NASA, ESA, and D. Coe, J. Anderson, and R. van der Marel (STScI)

Um novo estudo indica que ventos fortes impulsionados por buracos negros supermassivos no centro de galáxias anãs têm um impacto significativo na evolução dessas mesmas galáxias, suprimindo a formação de estrelas.

Para levar a cabo esta investigação, a equipa de cientistas reuniu dados do Sloan Digital Sky Survey para identificar 50 galáxias anãs, 29 das quais mostraram sinais de associação a buracos negros no seu centro.

Os cientistas descobriram provas de ventos fortes em seis das 29 galáxias – mais especificamente saídas de gás ionizado de alta velocidade – emanados a partir dos seus buracos negros ativos.
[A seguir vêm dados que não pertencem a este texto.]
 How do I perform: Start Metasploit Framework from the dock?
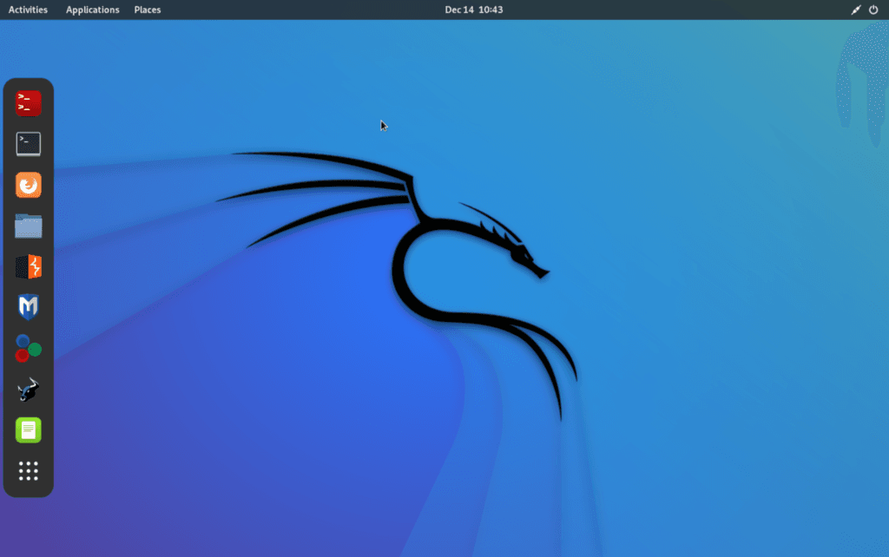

O artigo científico foi publicado dia 11 de outubro no The Astrophysical Journal.

Gabriela Canalizo, professora de Física e Astronomia na Universidade de Riverside, disse que, “usando os telescópios Keck no Havai, conseguimos não apenas detetar, mas também medir propriedades específicas dos ventos, como a cinemática, distribuição e fonte de energia, pela primeira vez”.

“Encontramos algumas evidências de que os ventos podem estar a alterar a taxa com que as galáxias são capazes de formar estrelas“, acrescentou citada pelo Tech Explorist.
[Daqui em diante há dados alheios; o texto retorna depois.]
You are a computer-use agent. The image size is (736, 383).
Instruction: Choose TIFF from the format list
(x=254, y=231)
(dr) Sloan Digital Sky Survey

Galáxias anãs que hospedam núcleos galácticos ativos

Por sua vez, Christina M. Manzano-King, primeira autora do artigo científico, afirmou que “o mais interessante é que estes ventos estão a ser empurrados por buracos negros ativos nas seis galáxias anãs, em vez de serem empurrados por processos estelares, como supernovas”.

“Normalmente, os ventos impulsionados por processos estelares são comuns nas galáxias anãs e constituem o processo dominante para regular a quantidade de gás disponível nessas galáxias para formar estrelas”, explicou.

Quando o vento que emana de um buraco negro é empurrado para fora, comprime o gás à frente do vento, um processo que pode aumentar a formação de estrelas. No entanto, se todo o vento for expulso do centro da galáxia, o gás ficará indisponível e a formação de estrelas poderá diminuir. “Este último processo parece ser o que está a acontecer nas seis galáxias anãs identificadas pelos cientistas”, completa a investigadora.

Nestes seis casos analisados, o vento tem um impacto negativo na formação de estrelas. Modelos teóricos para a formação e evolução de galáxias não incluíram o impacto de buracos negros em galáxias anãs.

“As nossas descobertas mostram que os modelos de formação de galáxias devem incluir buracos negros como fatores importantes, se não dominantes, reguladores da formação de estrelas em galáxias anãs”, rematou Laura V. Sales, professora assistente de Física e Astronomia.